→ **Direction**: Reproduce the items below word for word, starting at the line that contains "The image size" and ending at the last line of the items, and leave out the pictures.

→ **Material for this exercise**:

━━━━━━━━━━━━━━━━━━━━━━━━━━━━━━

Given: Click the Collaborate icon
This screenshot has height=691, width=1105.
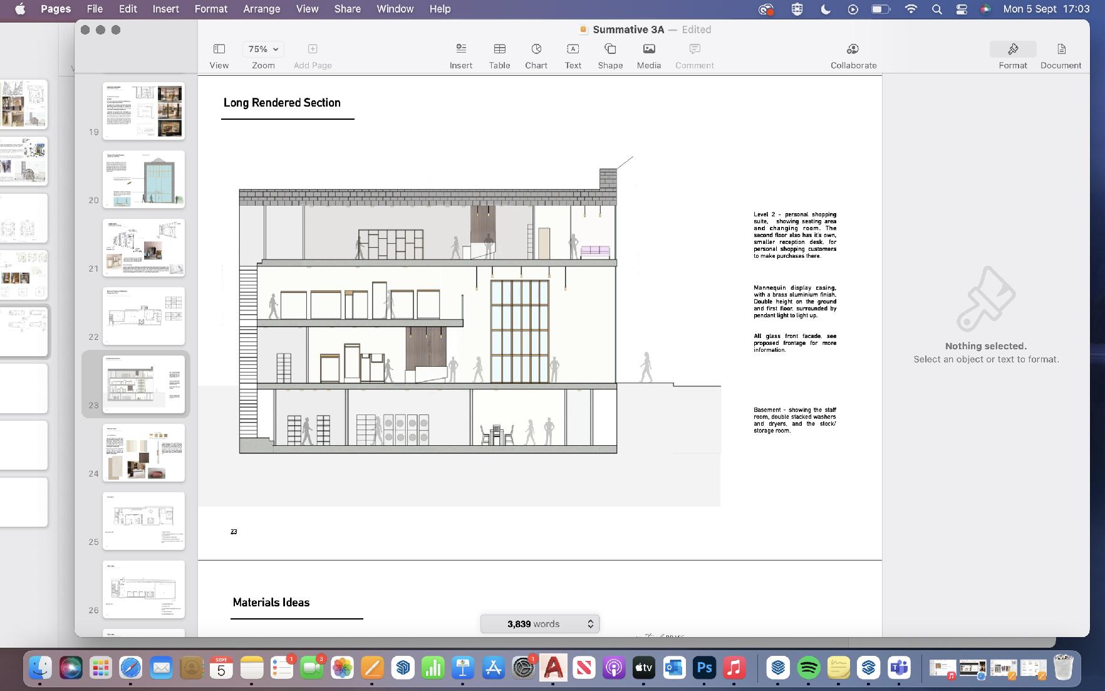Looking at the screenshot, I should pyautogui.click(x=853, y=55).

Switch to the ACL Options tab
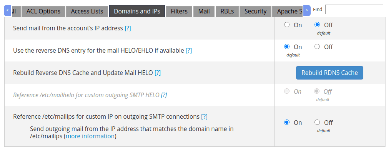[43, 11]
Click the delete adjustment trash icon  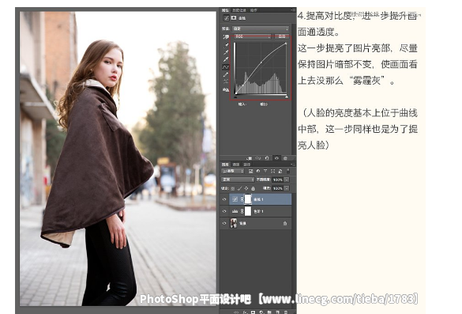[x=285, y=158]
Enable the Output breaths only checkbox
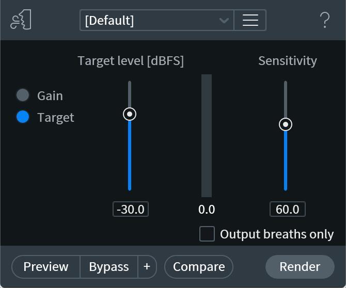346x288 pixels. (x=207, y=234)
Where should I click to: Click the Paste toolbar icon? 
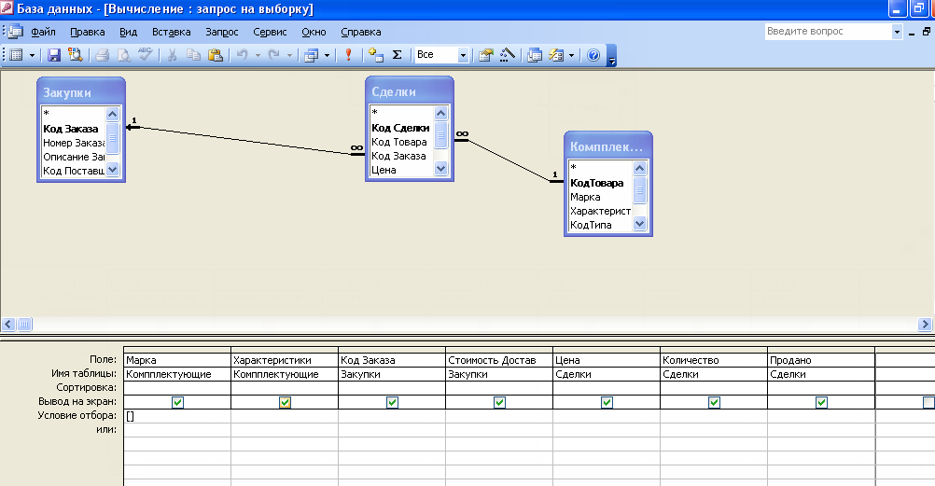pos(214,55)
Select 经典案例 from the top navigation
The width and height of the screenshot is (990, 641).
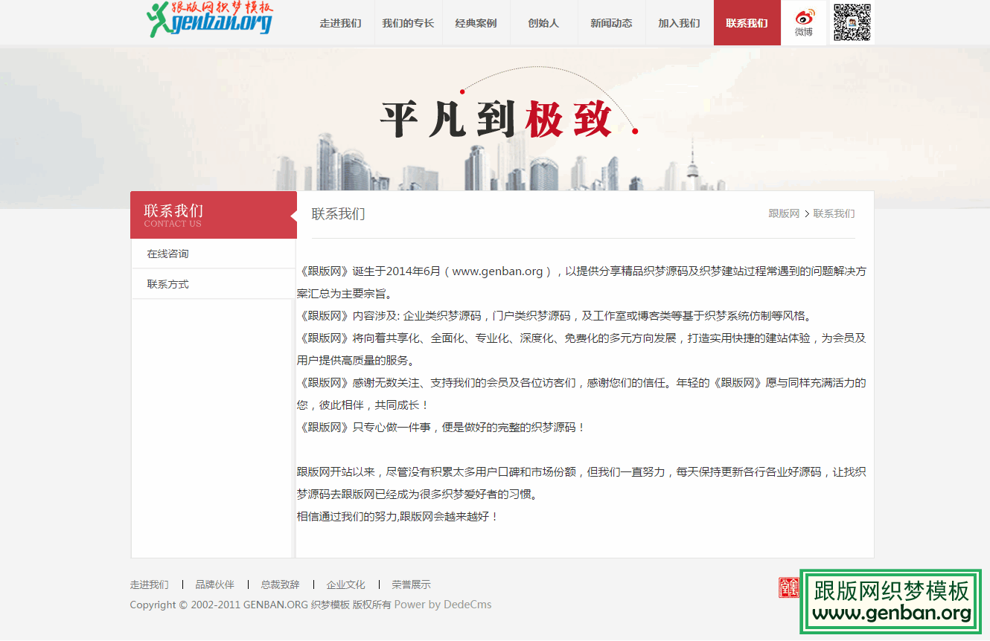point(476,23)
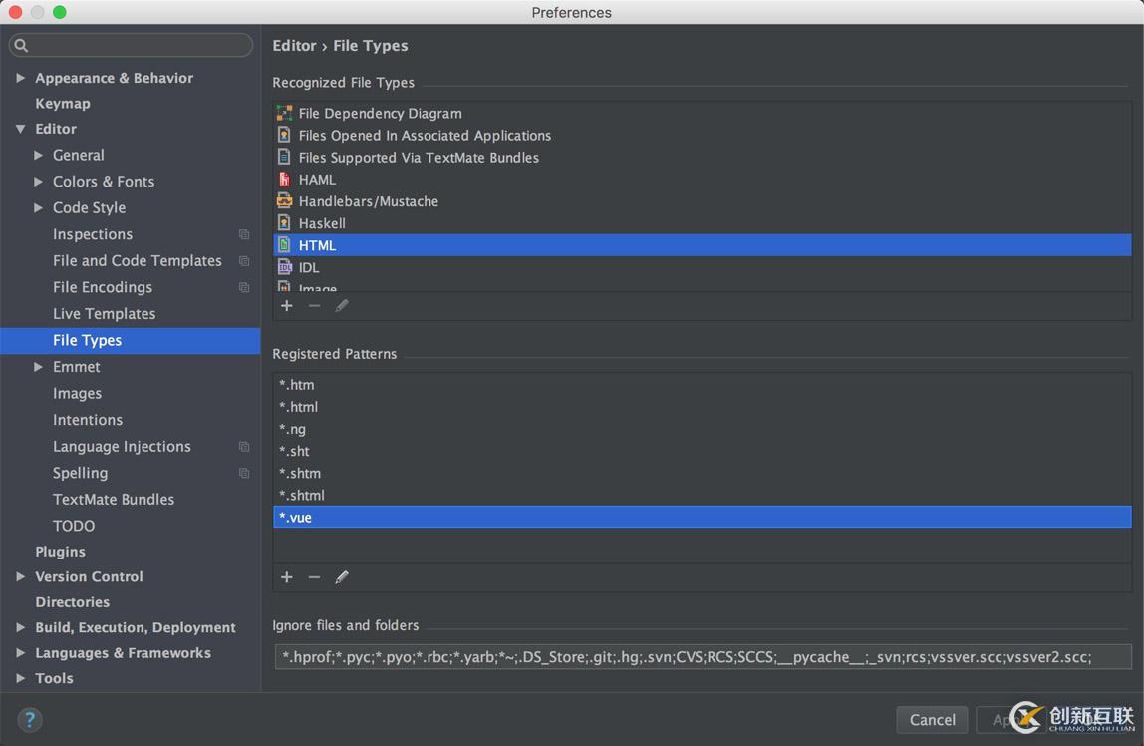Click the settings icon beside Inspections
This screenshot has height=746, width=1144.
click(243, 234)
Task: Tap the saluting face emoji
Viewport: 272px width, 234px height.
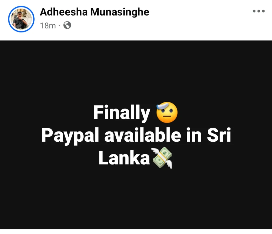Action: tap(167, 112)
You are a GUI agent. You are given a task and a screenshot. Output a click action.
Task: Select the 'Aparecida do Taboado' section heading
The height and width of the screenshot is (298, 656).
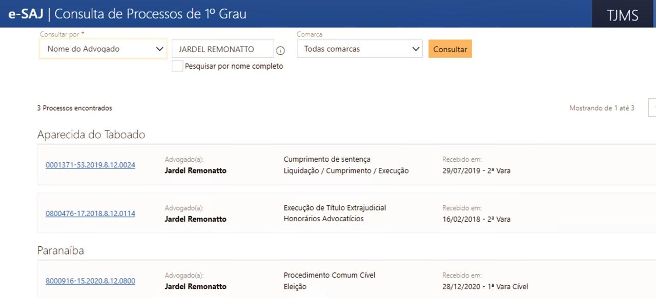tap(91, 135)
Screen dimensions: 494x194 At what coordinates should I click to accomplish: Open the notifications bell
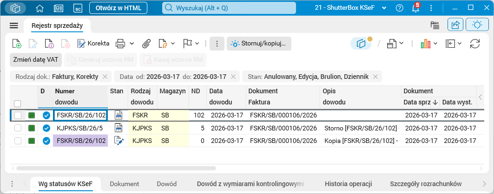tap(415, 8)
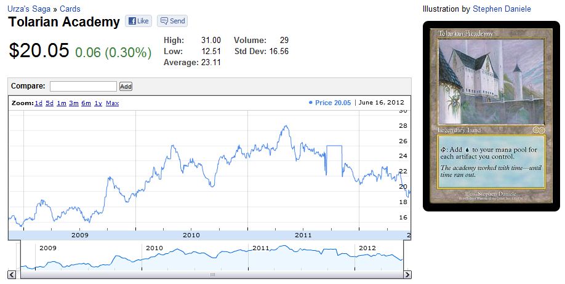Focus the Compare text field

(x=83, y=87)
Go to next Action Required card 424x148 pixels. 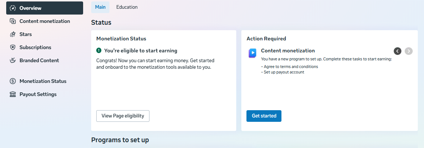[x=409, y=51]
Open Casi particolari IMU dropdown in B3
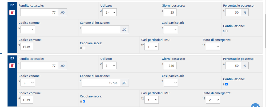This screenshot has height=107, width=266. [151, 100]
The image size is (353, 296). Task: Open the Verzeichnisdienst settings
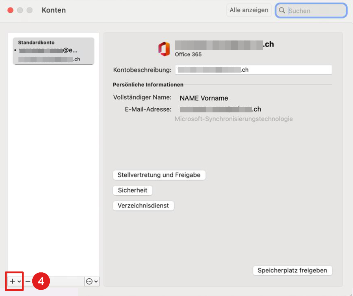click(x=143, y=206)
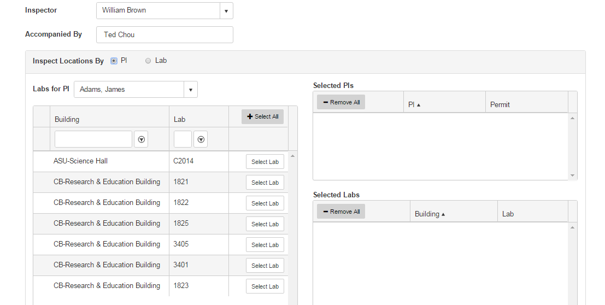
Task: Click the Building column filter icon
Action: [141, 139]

━━━━━━━━━━━━━━━━━━━━━━━━━━━━━━

→ **Exercise output**:
The image size is (353, 296). Task: Open the Verzeichnisdienst settings
click(x=143, y=206)
Task: Click the Building column filter icon
Action: [141, 139]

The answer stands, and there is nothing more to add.